1) The execution can be performed many times with the same handle and same or different input and output arrays.

2) In case of out-of-place transform the input and output arrays must be non-overlapping.

3) Both input and output arrays must be local in the dimension of transform

int p3dfft_init_3Dtype(int type_ids[3])

*Function:* Defines a 3D transform type

*Arguments: *

type_ids: an array of three 1D transform types.

*Return value:* a handle for 3D transform type.

*Example:*

*int type_rcc, type_ids[3];*

*type_ids[0] = P3DFFT_R2CFFT_D;type_ids[1] = P3DFFT_CFFT_FORWARD_D;type_ids[2] = P3DFFT_CFFT_FORWARD_D;*

*type_rcc = p3dfft_init_3Dtype(type_ids);*

In this example *type_rcc* will describe the real-to-complex (R2C) 3D transform (R2C in 1D followed by two complex 1D transforms).

int p3dfft_plan_3Dtrans(Grid *gridIn, Grid *gridOut, int type3D, int inplace)

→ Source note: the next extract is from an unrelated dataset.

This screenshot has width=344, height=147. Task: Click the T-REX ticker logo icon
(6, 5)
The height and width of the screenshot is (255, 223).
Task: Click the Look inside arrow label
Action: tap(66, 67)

*Function:* plans a 3D transform

*Arguments:*

* gridIn* and *gridOut* are pointers to initial and final grid objects

* type3D* is the 3D transform type defined as above

* inplace* is an integer indicating an in-place transform if it's non-zero, out-of-place otherwise.

*Return value:* The function returns an integer handle to the 3D transform that can be called multiple times by an execute function.

*Notes: *

1) This initialization/planning needs to be done once per transform type.

2) The final grid may or may not be the same as the initial grid. First, in real-to-complex and complex-to-real transforms the global grid dimensions change for example from (n0,n1,n2) to (n0/2+1,n1,n2), since most applications attempt to save memory by using the conjugate symmetry of the Fourier transform of real data. Secondly, the final grid may have different processor distribution and memory ordering, since for example many applications with convolution and those solving partial differential equations do not need the initial grid configuration in Fourier space. The flow of these applications is typically 1) transform from physical to Fourier space, 2) apply convolution or derivative calculation in Fourier space, and 3) inverse FFT to physical space. Since forward FFT's last step is 1D FFT in the third dimension, it is more efficient to leave this dimension local and stride-1, and since the first step of the inverse FFT is to start with the third dimension 1D FFT, this format naturally fits the algorithm and results in big savings of time due to elimination of several extra transposes.

void p3dfft_exec_3Dtrans_single(int mytrans, float *In, float *Out, int overwrite)

void p3dfft_exec_3Dtrans_double(int mytrans, double *In, double *Out, int overwrite)

*Function: *execute 3D transform in single or double precision, respectively

*Arguments: *

*In* and *Out* are pointers to input and output arrays, assumed to be the local portion of the 3D grid array

*overwrite* parameter indicates whether it is permitted to overwrite the input array (this is relevant only for out-of-place transforms).

*Notes:*

1) Unless inplace was defined in the planning stage of mytrans, In and Out must be non-overlapping

2) These functions can be used multiple times after the 3D transform has been defined and planned.